WHAT THE TASK ASKS :: Below are some records. Reproduce them exactly from their first line through the line with "Select the local", inclusive.

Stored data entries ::

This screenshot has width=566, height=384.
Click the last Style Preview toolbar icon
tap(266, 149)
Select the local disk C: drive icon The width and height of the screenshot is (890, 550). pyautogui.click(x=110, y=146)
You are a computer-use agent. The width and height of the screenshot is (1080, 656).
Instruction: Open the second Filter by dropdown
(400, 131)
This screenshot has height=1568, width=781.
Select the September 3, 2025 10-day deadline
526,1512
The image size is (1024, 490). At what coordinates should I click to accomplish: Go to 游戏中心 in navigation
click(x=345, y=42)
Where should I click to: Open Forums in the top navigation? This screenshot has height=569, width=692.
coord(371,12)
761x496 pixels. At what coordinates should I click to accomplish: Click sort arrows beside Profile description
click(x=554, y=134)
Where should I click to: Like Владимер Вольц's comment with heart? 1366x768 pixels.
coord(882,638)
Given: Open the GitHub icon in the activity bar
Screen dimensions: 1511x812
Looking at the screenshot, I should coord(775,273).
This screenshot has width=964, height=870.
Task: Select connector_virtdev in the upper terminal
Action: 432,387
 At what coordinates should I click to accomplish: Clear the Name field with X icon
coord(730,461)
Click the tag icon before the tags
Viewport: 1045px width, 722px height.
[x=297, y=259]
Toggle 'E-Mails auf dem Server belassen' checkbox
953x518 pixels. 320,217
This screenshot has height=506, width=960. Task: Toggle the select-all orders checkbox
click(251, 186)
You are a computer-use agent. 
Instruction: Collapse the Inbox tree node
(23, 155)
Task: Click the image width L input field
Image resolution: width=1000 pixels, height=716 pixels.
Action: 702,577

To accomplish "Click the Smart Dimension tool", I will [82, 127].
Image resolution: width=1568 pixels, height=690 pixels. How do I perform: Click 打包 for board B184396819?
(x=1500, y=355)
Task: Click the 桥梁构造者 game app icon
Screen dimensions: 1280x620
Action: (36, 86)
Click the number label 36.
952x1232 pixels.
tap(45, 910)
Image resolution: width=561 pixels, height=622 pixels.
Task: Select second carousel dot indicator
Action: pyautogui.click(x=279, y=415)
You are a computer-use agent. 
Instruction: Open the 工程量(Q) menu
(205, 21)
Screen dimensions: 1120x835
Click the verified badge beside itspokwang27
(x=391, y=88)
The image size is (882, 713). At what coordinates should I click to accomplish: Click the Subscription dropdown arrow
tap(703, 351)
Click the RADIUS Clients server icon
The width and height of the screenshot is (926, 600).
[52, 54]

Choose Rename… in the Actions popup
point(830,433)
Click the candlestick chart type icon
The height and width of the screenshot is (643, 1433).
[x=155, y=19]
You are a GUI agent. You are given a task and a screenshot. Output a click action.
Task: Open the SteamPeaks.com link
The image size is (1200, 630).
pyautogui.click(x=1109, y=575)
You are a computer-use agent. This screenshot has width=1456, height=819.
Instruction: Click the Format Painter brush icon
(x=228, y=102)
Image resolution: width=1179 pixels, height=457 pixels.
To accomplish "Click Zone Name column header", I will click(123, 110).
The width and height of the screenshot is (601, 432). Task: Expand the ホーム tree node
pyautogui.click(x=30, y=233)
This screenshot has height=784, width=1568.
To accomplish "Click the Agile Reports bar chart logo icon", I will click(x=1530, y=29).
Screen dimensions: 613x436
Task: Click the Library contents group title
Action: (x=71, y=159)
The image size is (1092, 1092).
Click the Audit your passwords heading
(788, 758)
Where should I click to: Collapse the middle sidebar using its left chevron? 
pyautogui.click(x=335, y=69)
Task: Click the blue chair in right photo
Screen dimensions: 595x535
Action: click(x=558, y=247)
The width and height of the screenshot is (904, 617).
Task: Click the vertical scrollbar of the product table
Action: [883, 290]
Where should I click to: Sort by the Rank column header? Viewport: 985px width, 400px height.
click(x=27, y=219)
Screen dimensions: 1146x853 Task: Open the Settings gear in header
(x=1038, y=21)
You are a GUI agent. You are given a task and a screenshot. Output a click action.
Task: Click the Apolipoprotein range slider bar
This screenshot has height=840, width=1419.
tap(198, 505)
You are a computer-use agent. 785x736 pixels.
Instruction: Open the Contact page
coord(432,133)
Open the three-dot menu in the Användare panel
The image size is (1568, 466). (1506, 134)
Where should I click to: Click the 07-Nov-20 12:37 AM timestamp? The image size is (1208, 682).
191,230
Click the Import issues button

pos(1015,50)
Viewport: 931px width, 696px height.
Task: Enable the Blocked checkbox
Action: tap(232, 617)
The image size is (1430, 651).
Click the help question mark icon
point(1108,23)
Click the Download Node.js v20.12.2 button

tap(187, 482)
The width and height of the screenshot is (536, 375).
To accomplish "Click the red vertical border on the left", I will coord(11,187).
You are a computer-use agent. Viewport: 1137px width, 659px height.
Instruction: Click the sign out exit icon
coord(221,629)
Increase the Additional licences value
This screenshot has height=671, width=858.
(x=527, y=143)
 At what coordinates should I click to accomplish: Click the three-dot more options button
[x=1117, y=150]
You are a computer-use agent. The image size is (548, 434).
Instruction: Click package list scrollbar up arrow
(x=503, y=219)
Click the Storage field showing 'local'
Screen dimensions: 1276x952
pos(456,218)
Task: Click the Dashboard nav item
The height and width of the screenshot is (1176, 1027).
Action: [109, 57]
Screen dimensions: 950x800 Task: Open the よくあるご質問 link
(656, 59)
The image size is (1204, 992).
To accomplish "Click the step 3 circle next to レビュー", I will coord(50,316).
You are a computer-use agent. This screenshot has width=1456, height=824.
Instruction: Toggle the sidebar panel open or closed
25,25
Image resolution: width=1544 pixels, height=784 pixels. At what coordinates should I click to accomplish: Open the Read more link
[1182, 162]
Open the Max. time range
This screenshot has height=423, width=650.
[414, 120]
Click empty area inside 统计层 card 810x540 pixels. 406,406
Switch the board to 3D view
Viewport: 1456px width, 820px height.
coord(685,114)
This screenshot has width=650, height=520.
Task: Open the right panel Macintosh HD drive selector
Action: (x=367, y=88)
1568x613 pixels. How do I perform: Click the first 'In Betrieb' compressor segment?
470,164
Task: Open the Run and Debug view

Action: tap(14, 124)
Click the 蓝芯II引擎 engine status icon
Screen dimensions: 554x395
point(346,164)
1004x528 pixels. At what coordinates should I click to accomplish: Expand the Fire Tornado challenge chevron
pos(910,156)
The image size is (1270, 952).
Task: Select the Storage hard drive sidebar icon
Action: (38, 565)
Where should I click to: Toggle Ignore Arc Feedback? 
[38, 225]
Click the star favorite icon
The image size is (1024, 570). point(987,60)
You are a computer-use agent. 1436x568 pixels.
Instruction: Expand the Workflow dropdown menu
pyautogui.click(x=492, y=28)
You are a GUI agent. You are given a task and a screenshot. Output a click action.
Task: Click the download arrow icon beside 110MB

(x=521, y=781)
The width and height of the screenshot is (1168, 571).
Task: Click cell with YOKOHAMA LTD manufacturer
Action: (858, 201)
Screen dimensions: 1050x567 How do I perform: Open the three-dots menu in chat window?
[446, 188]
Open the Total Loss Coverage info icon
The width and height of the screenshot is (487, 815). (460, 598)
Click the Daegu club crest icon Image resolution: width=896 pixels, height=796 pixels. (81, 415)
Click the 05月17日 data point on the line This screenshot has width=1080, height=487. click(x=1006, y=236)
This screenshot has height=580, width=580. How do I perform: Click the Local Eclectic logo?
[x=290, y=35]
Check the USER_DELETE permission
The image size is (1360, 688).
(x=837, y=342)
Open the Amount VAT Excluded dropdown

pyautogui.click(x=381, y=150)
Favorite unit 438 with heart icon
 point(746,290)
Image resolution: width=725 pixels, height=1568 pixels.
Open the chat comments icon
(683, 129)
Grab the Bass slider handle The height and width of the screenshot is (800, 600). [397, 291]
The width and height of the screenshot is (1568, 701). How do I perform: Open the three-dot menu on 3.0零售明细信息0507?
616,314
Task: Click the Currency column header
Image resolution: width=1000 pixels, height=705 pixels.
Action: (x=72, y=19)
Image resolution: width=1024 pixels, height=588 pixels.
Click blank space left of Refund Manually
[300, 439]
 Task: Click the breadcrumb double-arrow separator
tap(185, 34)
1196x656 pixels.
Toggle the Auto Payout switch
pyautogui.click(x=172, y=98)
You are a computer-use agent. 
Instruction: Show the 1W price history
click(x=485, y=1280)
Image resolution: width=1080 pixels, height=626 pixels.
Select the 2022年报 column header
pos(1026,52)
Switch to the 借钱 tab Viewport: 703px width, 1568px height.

ANSWER AREA ::
This screenshot has width=566, height=384.
Click the last Style Preview toolbar icon
tap(266, 149)
Select the local disk C: drive icon The width and height of the screenshot is (890, 550). pyautogui.click(x=110, y=146)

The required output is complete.